▶ **Task statement**:
Please convert the items below, everything from the line containing "Viewport: 1337px width, 988px" down to the line containing "point(773,322)", into a two-column CSV with the columns instruction and location, one row per item, with each field quoted and line breaks turned into spaces. Leave the pictures out.
** Start of Dataset **
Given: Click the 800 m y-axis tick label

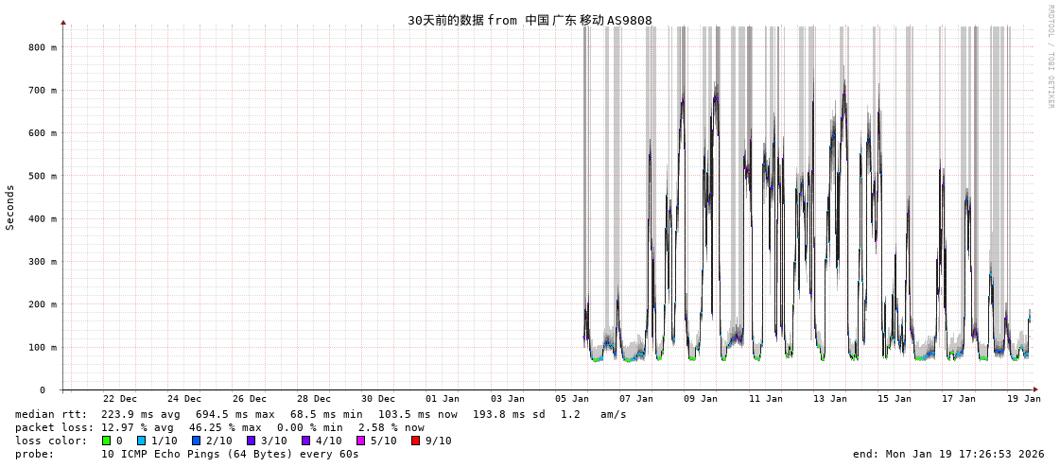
** End of Dataset **
** Start of Dataset **
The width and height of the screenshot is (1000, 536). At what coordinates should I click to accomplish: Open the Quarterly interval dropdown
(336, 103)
** End of Dataset **
** Start of Dataset **
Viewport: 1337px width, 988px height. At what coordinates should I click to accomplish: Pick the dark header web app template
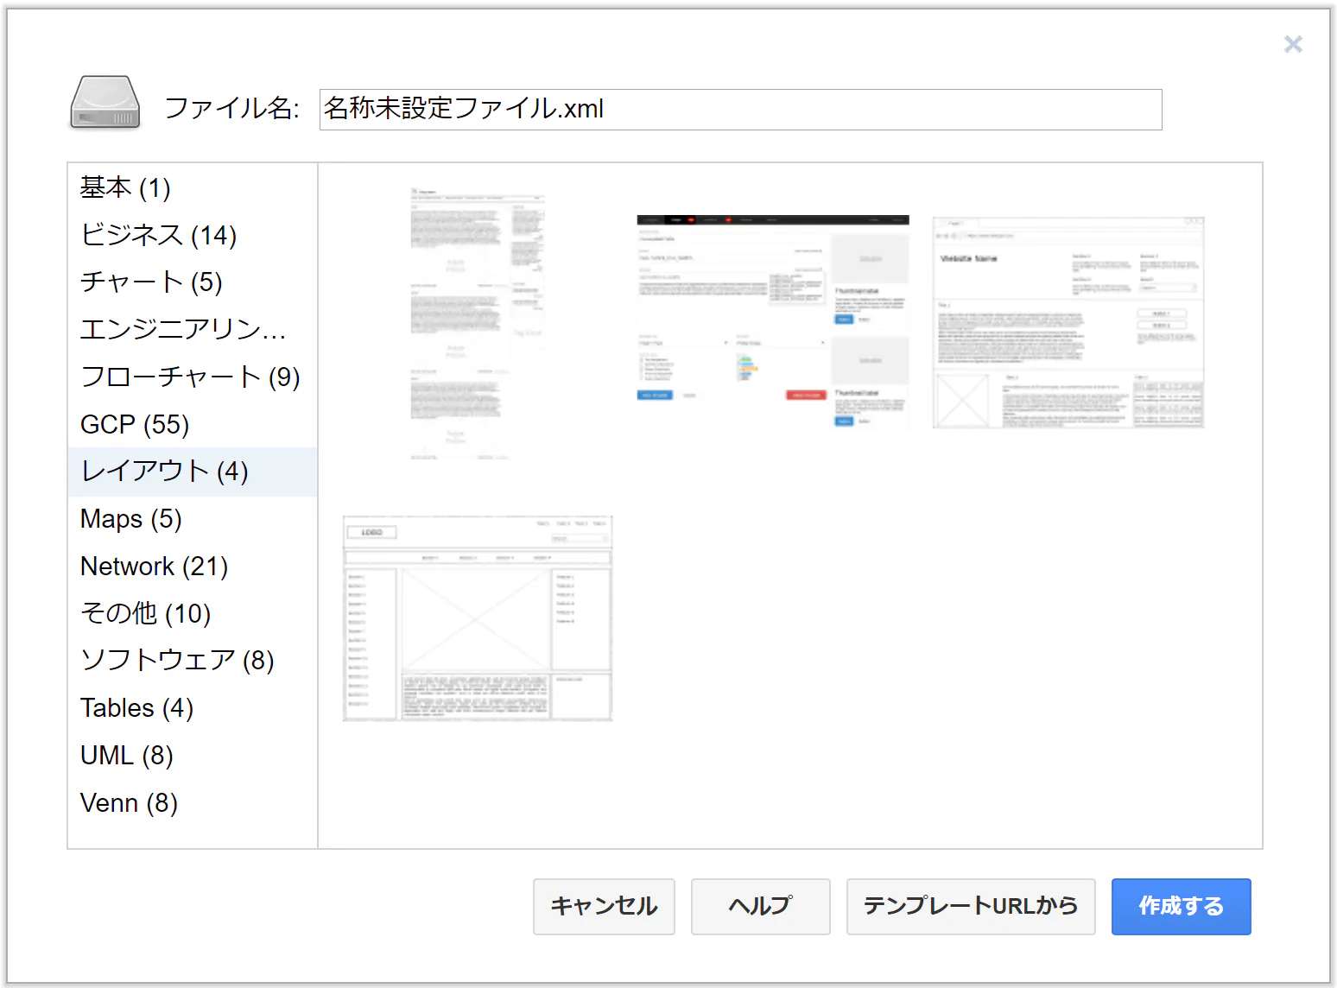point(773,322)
** End of Dataset **
▶ **Solution for this problem**:
instruction,location
"Viewport: 1337px width, 988px height. At what coordinates should I click to accomplish: Pick the dark header web app template","point(773,322)"